DONIZETTI Dom Sébastien, roi de Portugal
Noting that Donizetti himself hoped that the opera would prove to be his masterpiece, Charles Osborne (The Bel Canto Operas, Methuen: 1994) concluded: “Dom Sébastien still awaits a decent modern revival.” Since then there have been performances in Germany, Italy and the US, how “decent” I can’t say, and in this country a concert performance at Covent Garden, with the present fine recording as its enduring gift to listeners. This has certainly done much to make amends for past neglect.
As is usual in this series, Jeremy Commons writes a well informed and judicious introductory essay, and he seems convinced.
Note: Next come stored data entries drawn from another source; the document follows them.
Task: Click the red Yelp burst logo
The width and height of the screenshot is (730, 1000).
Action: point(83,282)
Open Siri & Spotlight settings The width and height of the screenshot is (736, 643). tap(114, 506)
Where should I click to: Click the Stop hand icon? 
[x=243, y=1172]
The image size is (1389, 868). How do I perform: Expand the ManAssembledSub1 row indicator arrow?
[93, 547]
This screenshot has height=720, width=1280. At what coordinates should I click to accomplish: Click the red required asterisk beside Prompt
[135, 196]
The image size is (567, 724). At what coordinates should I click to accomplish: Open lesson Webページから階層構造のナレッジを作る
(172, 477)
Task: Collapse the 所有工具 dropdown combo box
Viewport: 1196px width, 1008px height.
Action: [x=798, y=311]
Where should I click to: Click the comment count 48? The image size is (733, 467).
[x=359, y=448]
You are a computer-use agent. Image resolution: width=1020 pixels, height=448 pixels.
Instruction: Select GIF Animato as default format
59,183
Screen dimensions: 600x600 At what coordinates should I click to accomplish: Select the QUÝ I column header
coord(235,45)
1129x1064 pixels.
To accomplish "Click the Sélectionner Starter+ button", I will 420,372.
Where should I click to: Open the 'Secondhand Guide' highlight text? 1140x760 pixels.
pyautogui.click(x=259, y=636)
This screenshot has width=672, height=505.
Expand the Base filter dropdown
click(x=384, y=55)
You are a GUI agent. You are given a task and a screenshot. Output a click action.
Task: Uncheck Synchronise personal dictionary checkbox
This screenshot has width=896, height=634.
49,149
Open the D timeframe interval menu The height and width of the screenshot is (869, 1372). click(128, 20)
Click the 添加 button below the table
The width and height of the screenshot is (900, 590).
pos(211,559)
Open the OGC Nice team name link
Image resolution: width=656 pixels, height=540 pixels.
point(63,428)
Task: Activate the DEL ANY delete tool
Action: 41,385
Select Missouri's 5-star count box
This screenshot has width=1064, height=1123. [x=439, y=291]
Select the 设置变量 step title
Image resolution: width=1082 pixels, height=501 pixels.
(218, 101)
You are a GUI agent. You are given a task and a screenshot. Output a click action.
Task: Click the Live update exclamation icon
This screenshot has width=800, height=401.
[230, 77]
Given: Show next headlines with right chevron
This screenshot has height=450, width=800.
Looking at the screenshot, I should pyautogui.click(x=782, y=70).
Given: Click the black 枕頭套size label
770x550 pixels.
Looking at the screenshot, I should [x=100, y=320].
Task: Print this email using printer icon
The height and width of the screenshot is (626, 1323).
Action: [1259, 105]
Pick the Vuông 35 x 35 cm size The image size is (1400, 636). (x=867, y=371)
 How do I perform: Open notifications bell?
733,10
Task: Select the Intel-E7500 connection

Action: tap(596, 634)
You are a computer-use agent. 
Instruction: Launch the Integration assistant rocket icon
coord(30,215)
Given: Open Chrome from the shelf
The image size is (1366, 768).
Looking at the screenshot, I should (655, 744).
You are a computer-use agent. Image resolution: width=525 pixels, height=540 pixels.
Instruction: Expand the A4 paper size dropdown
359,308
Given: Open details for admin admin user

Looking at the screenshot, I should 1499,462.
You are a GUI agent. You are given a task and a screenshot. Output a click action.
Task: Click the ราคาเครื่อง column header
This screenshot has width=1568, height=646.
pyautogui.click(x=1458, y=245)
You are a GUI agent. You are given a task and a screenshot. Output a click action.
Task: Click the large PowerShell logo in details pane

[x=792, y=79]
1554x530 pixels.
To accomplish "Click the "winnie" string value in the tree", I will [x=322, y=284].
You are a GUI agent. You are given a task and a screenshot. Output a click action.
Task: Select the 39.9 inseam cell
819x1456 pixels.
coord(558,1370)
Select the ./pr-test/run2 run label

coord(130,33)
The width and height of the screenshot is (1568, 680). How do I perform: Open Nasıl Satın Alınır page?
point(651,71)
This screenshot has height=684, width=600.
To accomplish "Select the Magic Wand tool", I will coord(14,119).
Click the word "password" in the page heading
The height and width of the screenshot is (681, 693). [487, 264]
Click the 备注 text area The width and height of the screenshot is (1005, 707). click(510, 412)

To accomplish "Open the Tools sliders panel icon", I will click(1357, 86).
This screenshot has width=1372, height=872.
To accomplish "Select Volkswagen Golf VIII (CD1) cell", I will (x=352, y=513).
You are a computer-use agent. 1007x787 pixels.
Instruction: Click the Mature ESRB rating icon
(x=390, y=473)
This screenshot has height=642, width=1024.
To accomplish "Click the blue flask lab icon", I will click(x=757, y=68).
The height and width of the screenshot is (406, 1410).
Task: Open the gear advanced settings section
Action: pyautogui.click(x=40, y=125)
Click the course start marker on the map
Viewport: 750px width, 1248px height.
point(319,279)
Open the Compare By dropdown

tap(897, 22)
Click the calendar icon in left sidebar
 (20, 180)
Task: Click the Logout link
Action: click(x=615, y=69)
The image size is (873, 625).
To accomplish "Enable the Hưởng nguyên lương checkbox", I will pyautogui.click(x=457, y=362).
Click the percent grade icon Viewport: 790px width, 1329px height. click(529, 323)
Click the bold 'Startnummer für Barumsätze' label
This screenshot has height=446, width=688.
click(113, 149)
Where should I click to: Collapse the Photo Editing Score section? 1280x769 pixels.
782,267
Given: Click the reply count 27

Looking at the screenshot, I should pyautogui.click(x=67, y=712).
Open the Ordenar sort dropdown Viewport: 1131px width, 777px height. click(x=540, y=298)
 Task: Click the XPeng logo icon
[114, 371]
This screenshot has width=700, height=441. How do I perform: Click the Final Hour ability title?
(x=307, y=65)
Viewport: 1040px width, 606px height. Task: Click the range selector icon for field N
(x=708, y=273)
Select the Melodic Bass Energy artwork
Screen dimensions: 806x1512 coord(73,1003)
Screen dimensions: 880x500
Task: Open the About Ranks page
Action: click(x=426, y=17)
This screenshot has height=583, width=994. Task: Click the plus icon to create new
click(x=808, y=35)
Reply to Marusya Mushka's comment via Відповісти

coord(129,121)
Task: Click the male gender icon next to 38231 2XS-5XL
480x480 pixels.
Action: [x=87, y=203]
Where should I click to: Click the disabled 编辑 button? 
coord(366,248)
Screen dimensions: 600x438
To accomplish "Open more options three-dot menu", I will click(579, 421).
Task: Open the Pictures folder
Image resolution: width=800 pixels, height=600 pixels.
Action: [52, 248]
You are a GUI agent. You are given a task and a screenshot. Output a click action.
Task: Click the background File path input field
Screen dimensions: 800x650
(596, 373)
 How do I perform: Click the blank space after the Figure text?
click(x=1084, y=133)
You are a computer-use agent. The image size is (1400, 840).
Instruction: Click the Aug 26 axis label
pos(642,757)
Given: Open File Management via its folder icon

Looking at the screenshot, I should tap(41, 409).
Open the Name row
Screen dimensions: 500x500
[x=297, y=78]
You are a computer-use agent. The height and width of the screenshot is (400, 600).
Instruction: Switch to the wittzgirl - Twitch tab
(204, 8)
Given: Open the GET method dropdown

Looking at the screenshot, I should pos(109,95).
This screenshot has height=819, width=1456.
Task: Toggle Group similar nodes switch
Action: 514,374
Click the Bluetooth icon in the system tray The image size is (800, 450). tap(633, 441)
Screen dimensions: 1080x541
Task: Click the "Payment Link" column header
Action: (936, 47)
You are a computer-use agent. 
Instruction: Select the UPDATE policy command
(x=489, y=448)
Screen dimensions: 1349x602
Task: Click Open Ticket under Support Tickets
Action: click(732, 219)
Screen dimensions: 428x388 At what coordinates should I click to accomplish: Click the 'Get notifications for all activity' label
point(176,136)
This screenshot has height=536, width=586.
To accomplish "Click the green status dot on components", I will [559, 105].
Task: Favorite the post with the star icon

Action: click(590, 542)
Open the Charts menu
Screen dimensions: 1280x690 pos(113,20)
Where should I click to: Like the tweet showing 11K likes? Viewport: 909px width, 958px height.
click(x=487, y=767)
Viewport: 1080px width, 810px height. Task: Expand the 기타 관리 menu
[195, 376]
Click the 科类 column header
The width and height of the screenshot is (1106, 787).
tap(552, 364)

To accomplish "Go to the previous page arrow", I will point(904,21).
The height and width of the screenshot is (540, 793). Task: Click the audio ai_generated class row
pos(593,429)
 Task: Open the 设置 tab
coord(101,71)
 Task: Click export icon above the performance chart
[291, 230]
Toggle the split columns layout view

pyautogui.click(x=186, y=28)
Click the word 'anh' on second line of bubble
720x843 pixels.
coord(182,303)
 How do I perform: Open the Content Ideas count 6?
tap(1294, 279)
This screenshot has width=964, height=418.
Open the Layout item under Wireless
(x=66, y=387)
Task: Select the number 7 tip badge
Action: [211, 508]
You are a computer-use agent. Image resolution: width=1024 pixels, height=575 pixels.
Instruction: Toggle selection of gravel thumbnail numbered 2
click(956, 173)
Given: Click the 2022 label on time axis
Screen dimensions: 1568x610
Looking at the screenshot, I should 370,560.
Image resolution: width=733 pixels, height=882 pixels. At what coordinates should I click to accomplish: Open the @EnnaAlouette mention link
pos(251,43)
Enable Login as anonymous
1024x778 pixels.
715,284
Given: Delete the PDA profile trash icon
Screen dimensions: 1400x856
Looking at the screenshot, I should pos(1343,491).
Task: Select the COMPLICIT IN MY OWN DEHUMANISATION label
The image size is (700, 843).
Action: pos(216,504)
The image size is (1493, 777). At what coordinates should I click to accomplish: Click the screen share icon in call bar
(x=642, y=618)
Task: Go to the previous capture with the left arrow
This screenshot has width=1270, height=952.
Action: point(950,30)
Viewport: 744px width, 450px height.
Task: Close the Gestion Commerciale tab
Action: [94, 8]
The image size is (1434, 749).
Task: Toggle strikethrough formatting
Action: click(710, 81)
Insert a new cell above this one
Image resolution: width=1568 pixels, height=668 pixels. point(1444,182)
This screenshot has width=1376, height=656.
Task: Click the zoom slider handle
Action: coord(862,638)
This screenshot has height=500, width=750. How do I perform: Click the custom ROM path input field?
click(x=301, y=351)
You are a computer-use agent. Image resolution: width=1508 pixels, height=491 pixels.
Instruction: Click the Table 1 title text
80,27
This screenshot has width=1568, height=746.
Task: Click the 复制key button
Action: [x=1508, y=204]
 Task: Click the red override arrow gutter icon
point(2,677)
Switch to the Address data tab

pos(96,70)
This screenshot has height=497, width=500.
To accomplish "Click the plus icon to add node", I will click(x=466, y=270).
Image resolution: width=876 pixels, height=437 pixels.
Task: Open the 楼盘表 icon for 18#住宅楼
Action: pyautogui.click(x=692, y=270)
It is, he says, “unquestionably the most ambitious work [Donizetti] ever wrote, and, in its finest moments, just as unquestionably the greatest”. He of course speaks with the authority of an intimate and (relatively) long acquaintance few critics could claim; the critic nevertheless has a duty to give his own assessment, even if as no more than an interim report. On balance it seems to me rather frustratingly the work of a composer who has achieved a mastery of his art which, under great pressure of time, he applies, using all that he has consciously learnt without having to hand the quality of melodic inspiration and emotional warmth which was the true fount of his genius. And there is a questionable premise somewhere behind Commons’s formulation: “just as unquestionably the greatest”. But what if the item referred to in that “just as” is itself not “unquestionable”? It was, he says, Donizetti’s most ambitious opera. But the nature of that ambition is indicated by the remark of Donizetti which he has just quoted: “If you could see what a frightening spectacle it presents: Portuguese, Arabs, Procession of Inquisitors, Royal Procession with funeral bier, the subterranean chambers of the Inquisition”. In other words, grand entertainment for the Paris Opéra: big, expensive, sensational. I think I prefer the ambition which produced Lucia di Lammermoor and Don Pasquale.
The performance raises fewer questions, though enough is said about textual revisions for the Vienna premiere to make one wonder whether the Paris original is indeed always the best version. More immediately, some doubts arise about the casting. It seems strange that the major role of Camoëns (who on his return to Lisbon has one of the two best-known arias) should be given to a baritone whose voice-production is so unsteady when at hand is Simon Keenlyside, whose own role, well as he sings it, hardly makes best use of a singer of his quality. Something similar is true of Alastair Miles, whose sympathetic basso cantante is not a natural choice for the vindictive Grand Inquisitor. The two principals, however, are truly excellent: Kasarova so rich in voice and vivid in expression, Filianoti a tenor with brilliantly focused tone impressively supporting his place at the centre of the opera. Orchestra and chorus are at all times responsive, and Mark Elder conducts with energy and imagination. Let me suggest three passages in which opera and recording might be sampled at their best: Zayda’s duets with Sébastien (Act 2) and with Abayaldos (Act 3), and the grand ensemble of Act 4.